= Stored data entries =
________________________
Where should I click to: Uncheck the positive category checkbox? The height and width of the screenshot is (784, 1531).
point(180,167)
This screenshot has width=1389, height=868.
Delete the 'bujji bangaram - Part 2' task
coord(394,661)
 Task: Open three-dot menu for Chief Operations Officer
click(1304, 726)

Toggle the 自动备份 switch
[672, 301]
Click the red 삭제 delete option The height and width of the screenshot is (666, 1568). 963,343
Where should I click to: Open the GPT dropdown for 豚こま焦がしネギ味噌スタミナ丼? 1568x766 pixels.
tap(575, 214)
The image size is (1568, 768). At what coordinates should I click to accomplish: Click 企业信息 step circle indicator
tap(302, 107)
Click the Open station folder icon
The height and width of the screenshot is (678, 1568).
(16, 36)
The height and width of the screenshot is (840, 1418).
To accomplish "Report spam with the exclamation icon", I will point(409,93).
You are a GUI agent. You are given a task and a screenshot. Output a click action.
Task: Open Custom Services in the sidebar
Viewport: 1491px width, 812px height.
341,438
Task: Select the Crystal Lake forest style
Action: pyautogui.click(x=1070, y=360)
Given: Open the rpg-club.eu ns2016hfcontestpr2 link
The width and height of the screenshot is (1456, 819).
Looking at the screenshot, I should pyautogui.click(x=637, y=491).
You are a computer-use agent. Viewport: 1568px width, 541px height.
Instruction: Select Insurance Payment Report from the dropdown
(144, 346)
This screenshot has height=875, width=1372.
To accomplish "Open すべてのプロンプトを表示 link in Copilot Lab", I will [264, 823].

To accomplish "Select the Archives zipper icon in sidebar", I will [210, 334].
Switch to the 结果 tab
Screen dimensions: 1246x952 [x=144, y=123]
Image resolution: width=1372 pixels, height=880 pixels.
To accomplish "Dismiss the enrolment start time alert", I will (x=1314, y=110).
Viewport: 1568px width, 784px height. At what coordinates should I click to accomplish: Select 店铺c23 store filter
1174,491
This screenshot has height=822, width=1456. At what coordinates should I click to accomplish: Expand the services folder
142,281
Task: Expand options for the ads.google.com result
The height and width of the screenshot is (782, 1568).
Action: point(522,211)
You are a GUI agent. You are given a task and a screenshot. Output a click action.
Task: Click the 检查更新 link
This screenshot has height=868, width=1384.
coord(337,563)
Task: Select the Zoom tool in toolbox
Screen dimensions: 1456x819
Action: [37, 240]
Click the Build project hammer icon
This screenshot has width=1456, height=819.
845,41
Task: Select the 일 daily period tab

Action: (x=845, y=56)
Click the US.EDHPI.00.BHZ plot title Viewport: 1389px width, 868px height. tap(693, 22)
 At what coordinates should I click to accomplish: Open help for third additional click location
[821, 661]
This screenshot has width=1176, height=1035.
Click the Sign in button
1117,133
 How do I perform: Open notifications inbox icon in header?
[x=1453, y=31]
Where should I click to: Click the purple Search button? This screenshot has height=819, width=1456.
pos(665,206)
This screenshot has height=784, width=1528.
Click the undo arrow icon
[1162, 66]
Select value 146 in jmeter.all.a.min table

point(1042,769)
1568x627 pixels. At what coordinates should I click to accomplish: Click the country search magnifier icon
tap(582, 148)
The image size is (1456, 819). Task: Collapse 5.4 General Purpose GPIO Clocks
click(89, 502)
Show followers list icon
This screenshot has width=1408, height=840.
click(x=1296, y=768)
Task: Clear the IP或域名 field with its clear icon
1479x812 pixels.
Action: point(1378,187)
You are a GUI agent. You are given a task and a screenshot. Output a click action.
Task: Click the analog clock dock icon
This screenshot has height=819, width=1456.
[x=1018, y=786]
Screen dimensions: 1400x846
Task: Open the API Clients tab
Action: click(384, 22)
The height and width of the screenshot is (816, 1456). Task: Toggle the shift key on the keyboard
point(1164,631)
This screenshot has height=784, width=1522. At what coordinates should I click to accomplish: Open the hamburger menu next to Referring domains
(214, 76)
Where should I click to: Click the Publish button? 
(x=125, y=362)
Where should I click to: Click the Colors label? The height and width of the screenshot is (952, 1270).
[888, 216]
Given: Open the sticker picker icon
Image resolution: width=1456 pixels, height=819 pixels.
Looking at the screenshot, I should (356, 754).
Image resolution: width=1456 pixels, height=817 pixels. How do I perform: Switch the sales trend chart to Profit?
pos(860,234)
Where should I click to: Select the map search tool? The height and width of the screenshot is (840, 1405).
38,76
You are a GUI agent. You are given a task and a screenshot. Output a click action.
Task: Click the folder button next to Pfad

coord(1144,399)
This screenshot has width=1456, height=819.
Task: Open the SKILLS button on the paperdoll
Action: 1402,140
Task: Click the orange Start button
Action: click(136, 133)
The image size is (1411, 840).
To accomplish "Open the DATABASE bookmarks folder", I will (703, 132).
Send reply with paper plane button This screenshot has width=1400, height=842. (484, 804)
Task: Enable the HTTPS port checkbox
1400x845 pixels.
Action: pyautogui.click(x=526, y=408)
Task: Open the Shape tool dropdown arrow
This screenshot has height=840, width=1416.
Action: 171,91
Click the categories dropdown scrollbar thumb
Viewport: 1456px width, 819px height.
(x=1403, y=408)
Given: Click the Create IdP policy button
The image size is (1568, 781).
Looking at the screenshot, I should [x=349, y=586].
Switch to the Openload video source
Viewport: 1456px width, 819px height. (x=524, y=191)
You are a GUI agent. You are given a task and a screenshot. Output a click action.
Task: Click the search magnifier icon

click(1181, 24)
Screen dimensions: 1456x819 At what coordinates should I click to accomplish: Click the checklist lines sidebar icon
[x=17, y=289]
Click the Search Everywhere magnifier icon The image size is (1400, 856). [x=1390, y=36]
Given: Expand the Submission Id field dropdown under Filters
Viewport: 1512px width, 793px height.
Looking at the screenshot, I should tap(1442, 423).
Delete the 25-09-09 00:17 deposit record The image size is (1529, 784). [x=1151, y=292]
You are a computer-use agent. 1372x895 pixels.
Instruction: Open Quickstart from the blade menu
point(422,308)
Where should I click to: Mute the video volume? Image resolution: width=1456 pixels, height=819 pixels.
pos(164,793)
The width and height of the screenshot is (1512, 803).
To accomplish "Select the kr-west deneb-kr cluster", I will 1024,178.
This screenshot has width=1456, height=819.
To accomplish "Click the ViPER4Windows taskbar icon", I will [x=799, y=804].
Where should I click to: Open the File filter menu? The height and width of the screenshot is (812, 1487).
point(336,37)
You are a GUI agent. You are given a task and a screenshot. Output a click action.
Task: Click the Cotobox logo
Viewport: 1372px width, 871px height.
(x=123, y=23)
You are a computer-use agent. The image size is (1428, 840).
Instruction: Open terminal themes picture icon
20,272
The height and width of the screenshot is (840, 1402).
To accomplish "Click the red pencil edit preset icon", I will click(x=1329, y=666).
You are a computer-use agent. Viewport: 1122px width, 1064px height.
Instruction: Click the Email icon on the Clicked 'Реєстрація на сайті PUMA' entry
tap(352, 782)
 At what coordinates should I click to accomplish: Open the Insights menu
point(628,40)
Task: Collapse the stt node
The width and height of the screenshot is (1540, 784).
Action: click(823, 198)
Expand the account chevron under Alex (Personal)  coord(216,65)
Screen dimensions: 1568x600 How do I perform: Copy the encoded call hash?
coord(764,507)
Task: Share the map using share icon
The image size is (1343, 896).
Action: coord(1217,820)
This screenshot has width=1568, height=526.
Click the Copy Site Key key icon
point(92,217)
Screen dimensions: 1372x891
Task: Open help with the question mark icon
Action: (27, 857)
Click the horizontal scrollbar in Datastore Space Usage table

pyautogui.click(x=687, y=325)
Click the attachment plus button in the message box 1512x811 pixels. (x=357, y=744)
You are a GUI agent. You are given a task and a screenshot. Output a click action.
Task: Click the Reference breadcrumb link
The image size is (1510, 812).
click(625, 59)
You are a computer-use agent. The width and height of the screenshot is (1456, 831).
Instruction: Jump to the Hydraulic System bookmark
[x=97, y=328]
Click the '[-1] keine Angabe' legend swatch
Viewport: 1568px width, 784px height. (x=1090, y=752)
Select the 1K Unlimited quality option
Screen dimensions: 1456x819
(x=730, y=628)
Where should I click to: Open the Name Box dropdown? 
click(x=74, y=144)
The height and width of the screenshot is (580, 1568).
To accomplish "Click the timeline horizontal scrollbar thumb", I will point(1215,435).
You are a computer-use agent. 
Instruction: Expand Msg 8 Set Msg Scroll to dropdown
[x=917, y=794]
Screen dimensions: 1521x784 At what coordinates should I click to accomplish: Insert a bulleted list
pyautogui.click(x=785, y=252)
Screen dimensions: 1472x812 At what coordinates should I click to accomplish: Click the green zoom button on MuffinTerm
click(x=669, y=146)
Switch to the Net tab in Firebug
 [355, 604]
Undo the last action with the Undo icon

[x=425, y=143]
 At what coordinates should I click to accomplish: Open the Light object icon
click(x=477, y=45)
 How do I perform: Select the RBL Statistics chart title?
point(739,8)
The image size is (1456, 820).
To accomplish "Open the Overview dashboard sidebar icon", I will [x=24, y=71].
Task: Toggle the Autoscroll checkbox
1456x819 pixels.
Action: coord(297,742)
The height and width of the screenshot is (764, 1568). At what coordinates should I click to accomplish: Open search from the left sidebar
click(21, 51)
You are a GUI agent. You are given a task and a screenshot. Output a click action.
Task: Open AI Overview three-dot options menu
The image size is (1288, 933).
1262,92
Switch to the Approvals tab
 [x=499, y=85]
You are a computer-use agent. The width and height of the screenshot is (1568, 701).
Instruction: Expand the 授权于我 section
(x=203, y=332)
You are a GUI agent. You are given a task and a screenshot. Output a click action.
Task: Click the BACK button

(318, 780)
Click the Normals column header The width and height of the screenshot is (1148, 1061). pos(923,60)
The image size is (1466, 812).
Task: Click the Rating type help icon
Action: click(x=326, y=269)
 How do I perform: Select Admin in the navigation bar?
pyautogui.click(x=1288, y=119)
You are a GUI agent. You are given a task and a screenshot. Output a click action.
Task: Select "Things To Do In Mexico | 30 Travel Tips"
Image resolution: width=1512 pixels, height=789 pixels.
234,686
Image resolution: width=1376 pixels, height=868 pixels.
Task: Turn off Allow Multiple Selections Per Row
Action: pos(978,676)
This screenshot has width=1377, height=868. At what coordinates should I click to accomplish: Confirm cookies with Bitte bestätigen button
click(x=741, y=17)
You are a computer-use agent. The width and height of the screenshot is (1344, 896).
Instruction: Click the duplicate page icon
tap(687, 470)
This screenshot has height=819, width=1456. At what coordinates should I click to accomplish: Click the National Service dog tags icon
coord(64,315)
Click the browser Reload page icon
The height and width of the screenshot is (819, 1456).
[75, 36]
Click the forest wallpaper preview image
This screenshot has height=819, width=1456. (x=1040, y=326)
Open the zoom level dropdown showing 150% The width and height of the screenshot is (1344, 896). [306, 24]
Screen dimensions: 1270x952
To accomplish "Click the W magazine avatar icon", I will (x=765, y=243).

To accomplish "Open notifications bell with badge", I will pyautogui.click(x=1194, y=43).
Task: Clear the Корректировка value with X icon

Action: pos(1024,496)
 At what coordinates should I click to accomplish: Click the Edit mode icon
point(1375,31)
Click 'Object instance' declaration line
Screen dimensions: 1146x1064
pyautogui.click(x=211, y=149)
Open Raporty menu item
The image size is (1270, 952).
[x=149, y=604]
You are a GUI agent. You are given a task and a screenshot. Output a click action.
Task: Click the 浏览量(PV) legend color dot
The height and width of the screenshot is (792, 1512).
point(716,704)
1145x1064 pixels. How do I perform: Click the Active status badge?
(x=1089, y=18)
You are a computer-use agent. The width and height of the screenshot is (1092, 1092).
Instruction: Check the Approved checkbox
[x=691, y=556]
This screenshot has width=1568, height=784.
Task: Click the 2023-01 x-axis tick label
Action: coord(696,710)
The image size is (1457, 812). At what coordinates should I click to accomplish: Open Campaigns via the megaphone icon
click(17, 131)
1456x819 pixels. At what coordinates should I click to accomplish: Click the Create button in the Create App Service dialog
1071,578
________________________
= Work request =
Using the records above, copy word for word the line with "You are a computer-use agent. The image", the line with "Expand the account", and every line between them.

= Solution to the exercise =
You are a computer-use agent. The image size is (1428, 840).
Instruction: Open terminal themes picture icon
20,272
The height and width of the screenshot is (840, 1402).
To accomplish "Click the red pencil edit preset icon", I will click(x=1329, y=666).
You are a computer-use agent. Viewport: 1122px width, 1064px height.
Instruction: Click the Email icon on the Clicked 'Реєстрація на сайті PUMA' entry
tap(352, 782)
 At what coordinates should I click to accomplish: Open the Insights menu
point(628,40)
Task: Collapse the stt node
The width and height of the screenshot is (1540, 784).
Action: click(823, 198)
Expand the account chevron under Alex (Personal)  coord(216,65)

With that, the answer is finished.